🤖 AI Summary
This work proposes the Qwen3-TTS series of models to address key challenges in multilingual, low-latency, high-fidelity speech synthesis—namely voice cloning, controllability, and streaming generation. The core innovations include a dual-track language model architecture enabling real-time streaming synthesis and two novel speech tokenizers: a semantics-guided Qwen-TTS-Tokenizer-25Hz and an ultra-low-latency multi-codebook Qwen-TTS-Tokenizer-12Hz (12.5Hz).

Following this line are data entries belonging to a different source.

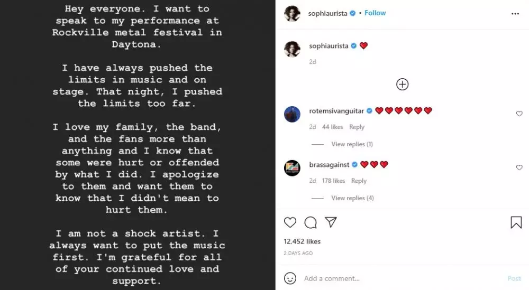This screenshot has height=290, width=529.
Task: Share the post via paper plane icon
Action: 331,222
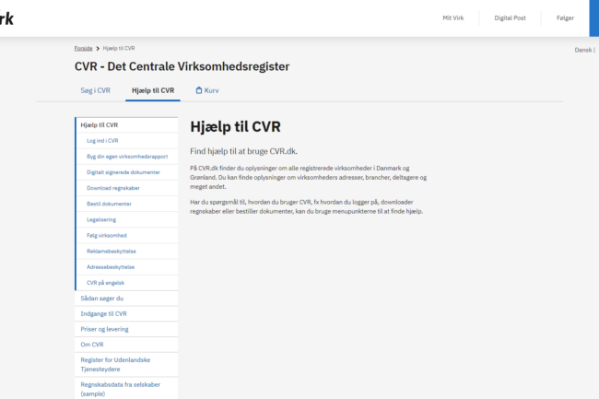This screenshot has width=599, height=399.
Task: Open Log ind i CVR help page
Action: pos(102,141)
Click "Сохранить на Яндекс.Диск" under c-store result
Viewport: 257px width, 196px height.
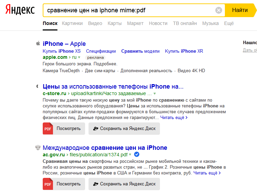click(x=124, y=129)
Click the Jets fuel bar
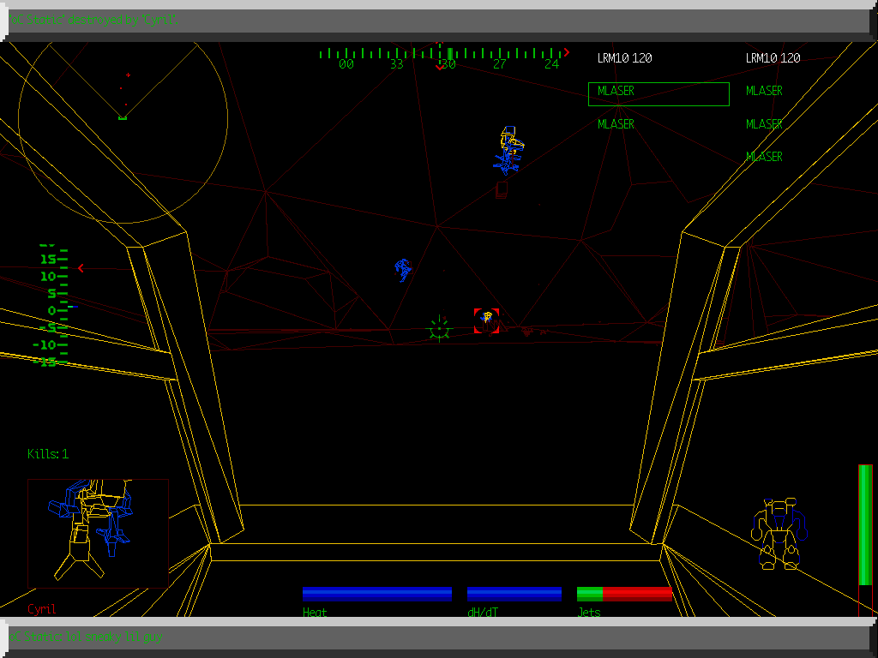 (x=624, y=592)
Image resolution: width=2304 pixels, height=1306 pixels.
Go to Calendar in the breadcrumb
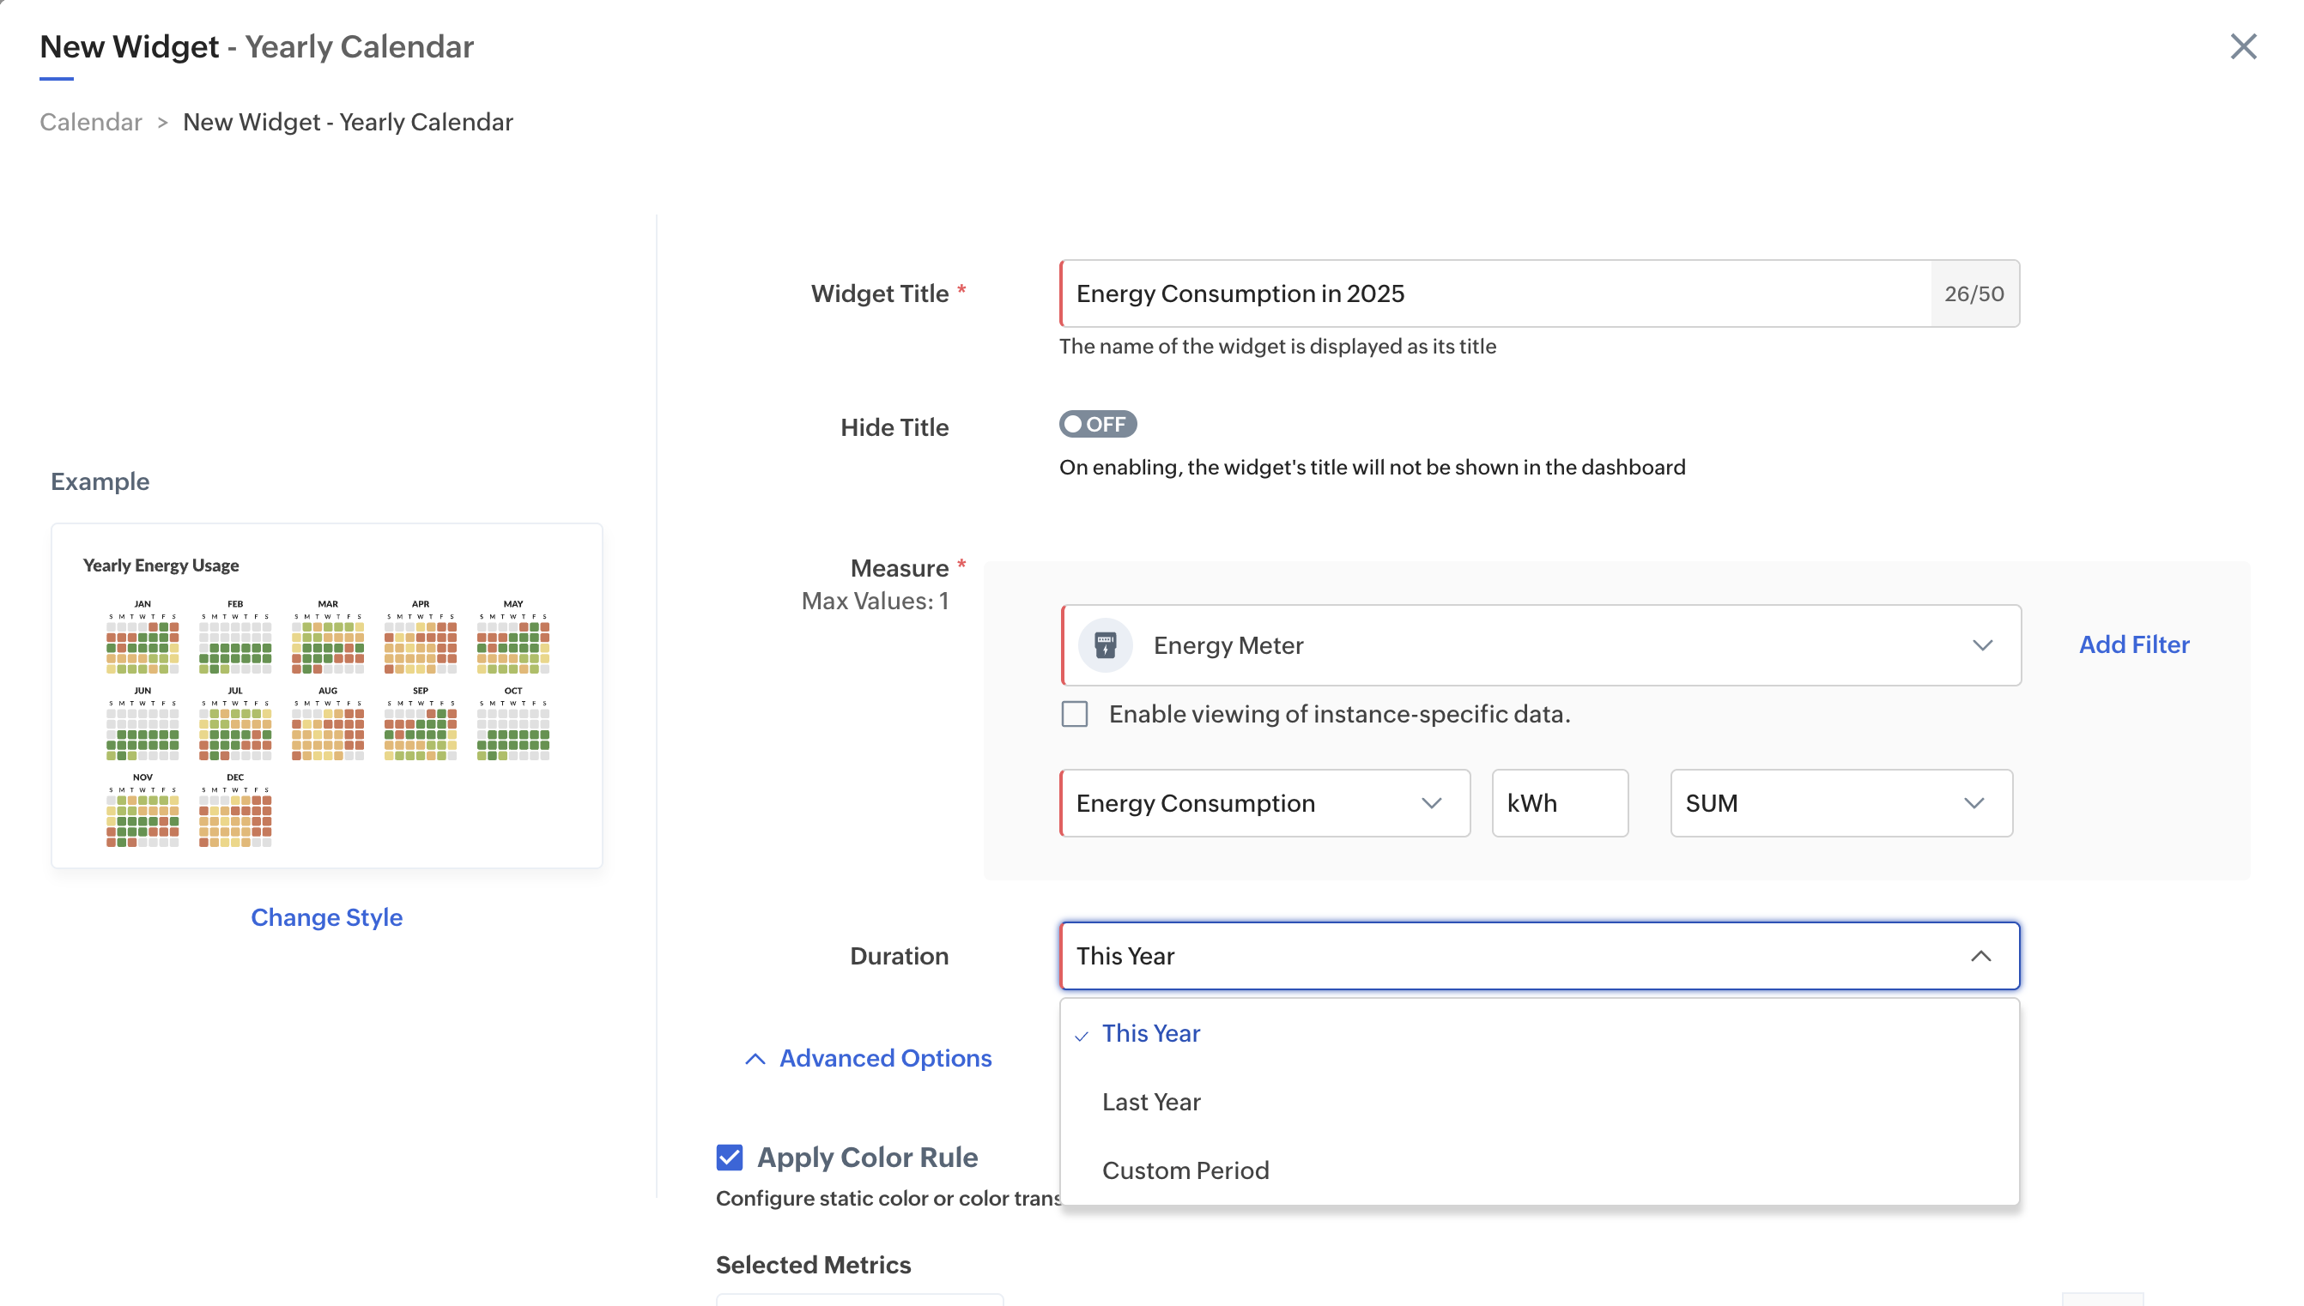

Integrated with chunk-wise DiT-based waveform reconstruction and a lightweight causal ConvNet, the system achieves a 97ms first-packet latency, 3-second voice cloning, support for 10 languages, and fine-grained description-driven control. It attains state-of-the-art performance on multilingual TTS benchmarks, InstructTTSEval, and long-form speech evaluation. Both the models and tokenizers are publicly released under the Apache 2.0 license.
📝 Abstract
In this report, we present the Qwen3-TTS series, a family of advanced multilingual, controllable, robust, and streaming text-to-speech models. Qwen3-TTS supports state-of-the-art 3-second voice cloning and description-based control, allowing both the creation of entirely novel voices and fine-grained manipulation over the output speech. Trained on over 5 million hours of speech data spanning 10 languages, Qwen3-TTS adopts a dual-track LM architecture for real-time synthesis, coupled with two speech tokenizers: 1) Qwen-TTS-Tokenizer-25Hz is a single-codebook codec emphasizing semantic content, which offers seamlessly integration with Qwen-Audio and enables streaming waveform reconstruction via a block-wise DiT. 2) Qwen-TTS-Tokenizer-12Hz achieves extreme bitrate reduction and ultra-low-latency streaming, enabling immediate first-packet emission ($97\,\mathrm{ms}$) through its 12.5 Hz, 16-layer multi-codebook design and a lightweight causal ConvNet. Extensive experiments indicate state-of-the-art performance across diverse objective and subjective benchmark (e.g., TTS multilingual test set, InstructTTSEval, and our long speech test set). To facilitate community research and development, we release both tokenizers and models under the Apache 2.0 license.